Sharon Pochron is a professor in the School of Marine and Atmospheric Sciences at Stony Brook University.
The IUCN (International Union for Conservation of Nature) and the U.S. Fish and Wildlife Service agree: Bees need our help. Both of these agencies have moved to protect them, listing them as endangered.
But protect them from what? It’s a complicated story.
Insecticides can directly kill bees, no surprise there, but let’s assume some bees live. Herbicides then reduce the abundance of high-quality bee food. Bumblebees and honeybees love to eat protein-rich pollen, but herbicides remove pollen from the bees’ environment when they kill plants. So the bees that don’t die outright from pesticides live in a world without a lot of food.

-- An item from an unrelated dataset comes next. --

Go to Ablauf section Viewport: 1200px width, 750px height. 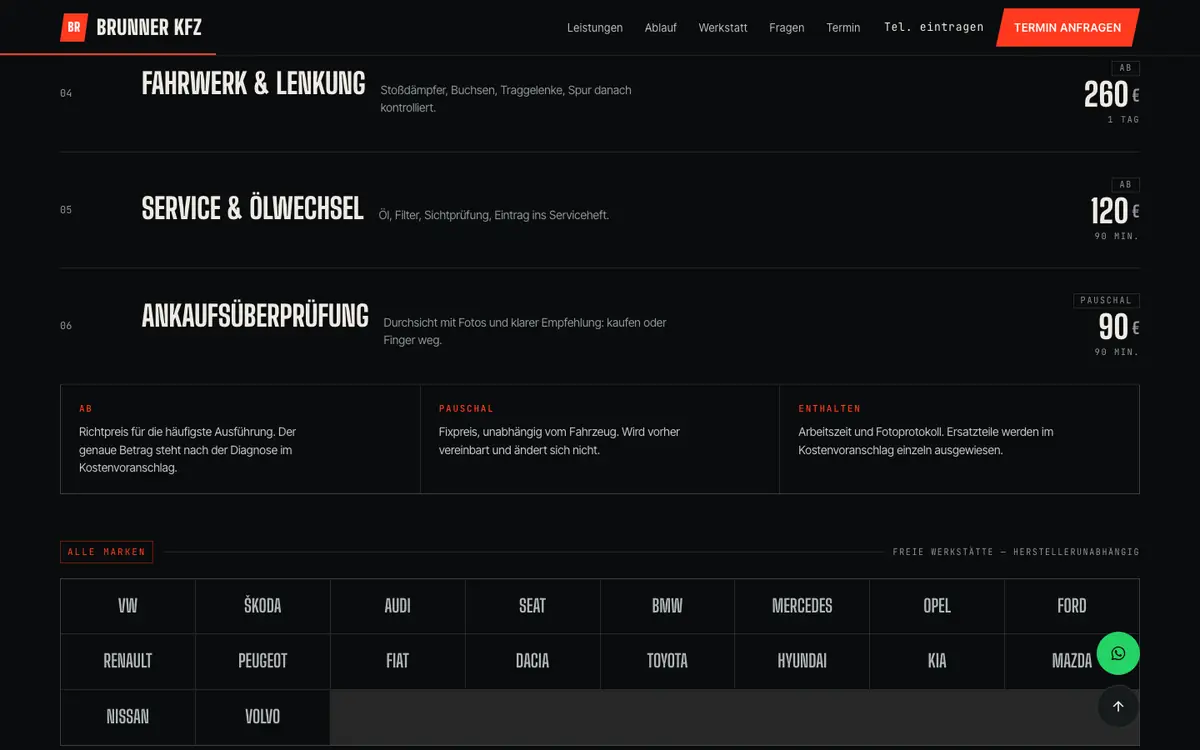[661, 28]
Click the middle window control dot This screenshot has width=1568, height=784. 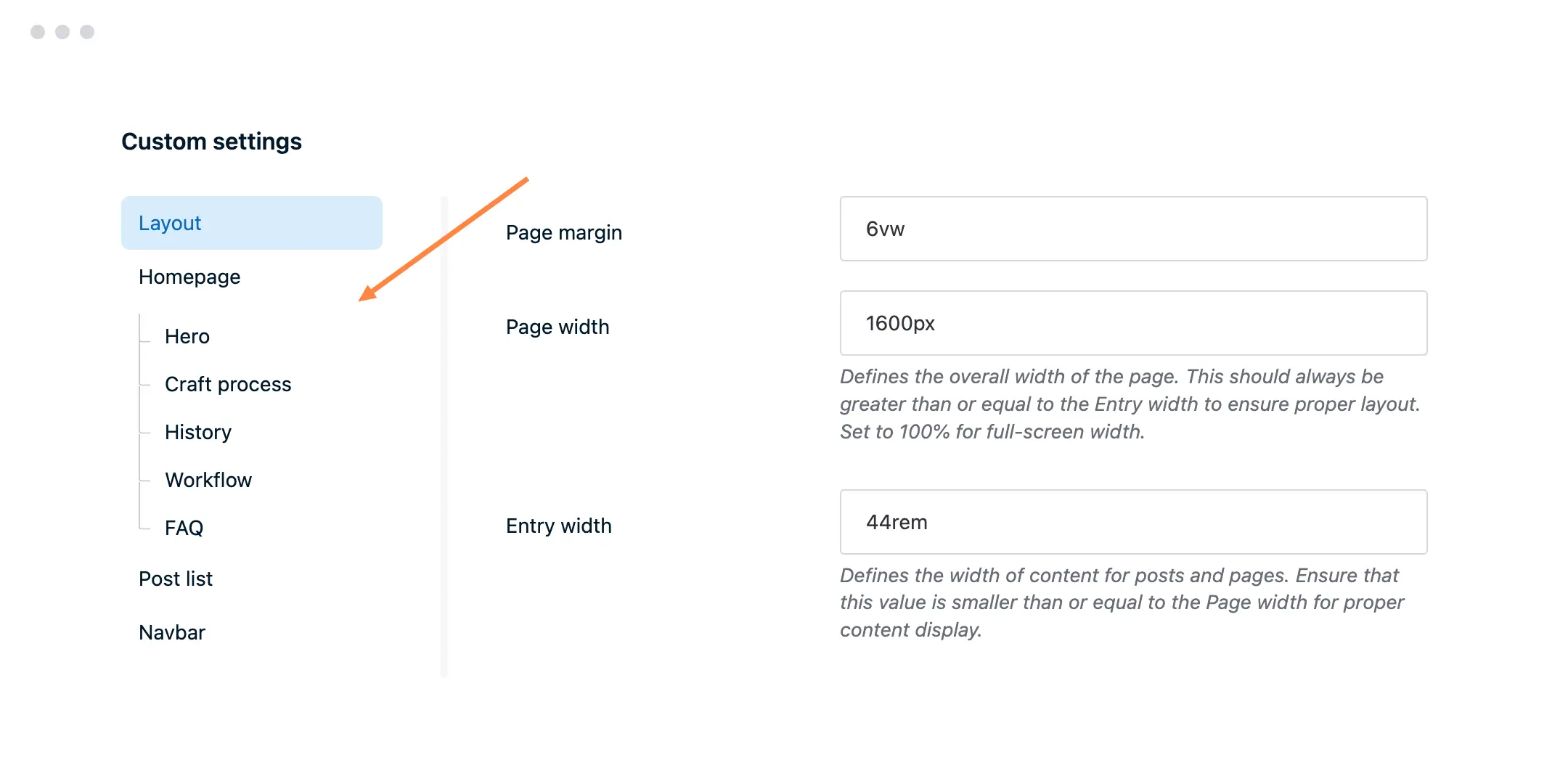point(62,31)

But we’re not done with this story. Bees that survive exposure to insecticides, especially nicotine-based powders and sprays, suffer from impaired cognitive abilities. This makes them bad at finding food, which has been made scarce from herbicide applications. So bees that survived sub-lethal doses of insecticides are hungry and confused, but it gets worse. Their bee immune systems get suppressed from exposure to insecticides. They become infected with parasite infections and viral diseases, and then they bring these infections back home to their hives. At this point, they die, taking their hivemates with them. This is the story of colony collapse.

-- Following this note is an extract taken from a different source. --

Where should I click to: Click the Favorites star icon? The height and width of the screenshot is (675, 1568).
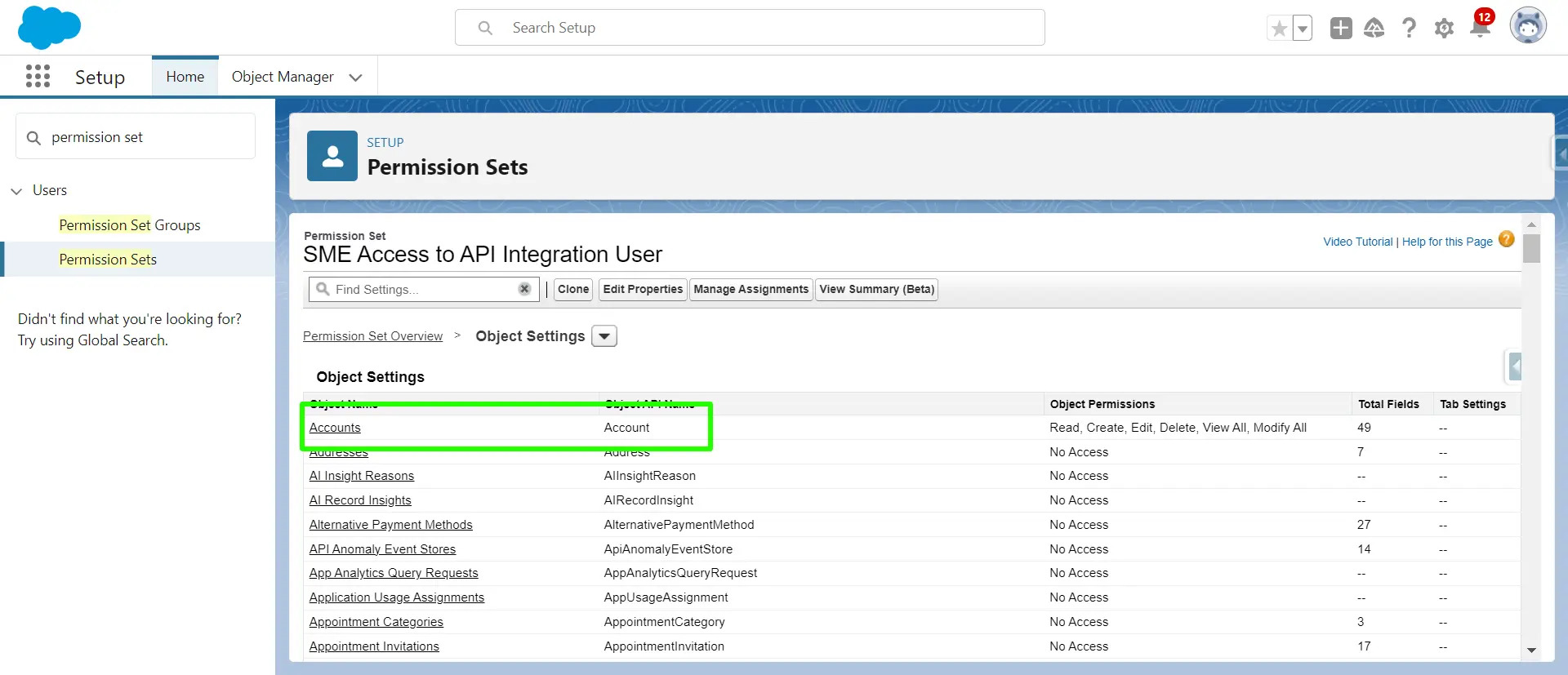click(x=1279, y=29)
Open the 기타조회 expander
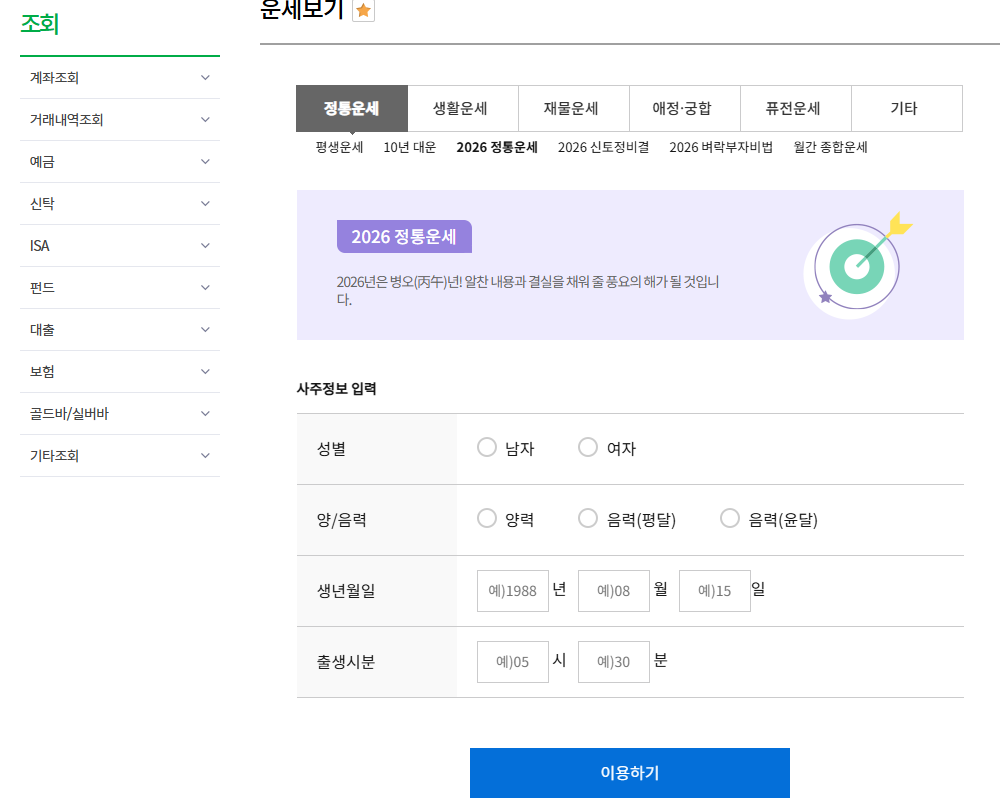This screenshot has width=1003, height=802. point(120,455)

If you have a heart, you’re probably thinking something along the lines of, “poor bees.” And you’d be right.
But I have my sights on the more corporate-minded of you. You might think bees are cool enough, but they sting, and after all, they’re just bugs. If you’re that person, take a look at these photos.
The Hanyuan county in China’s Sichuan province has killed all their bees with pesticides and herbicides. As seen in the images, the farmer in the tree has to rub pear pollen onto every single blossom, doing the job of the missing bees. What do you think will happen to the price of pears? To almonds and pecans? To apples and cherries? You don’t have to be an economics major to answer correctly.
We haven’t reached that point in the U.S., but think of this. You know those bees that died because of pesticides and herbicides in places like New York, Hawaii and Georgia? They were living in our food, eating the pollen of our food and they died because they found the cocktail of chemicals swirling around our food too toxic to survive.
How does that peach taste now?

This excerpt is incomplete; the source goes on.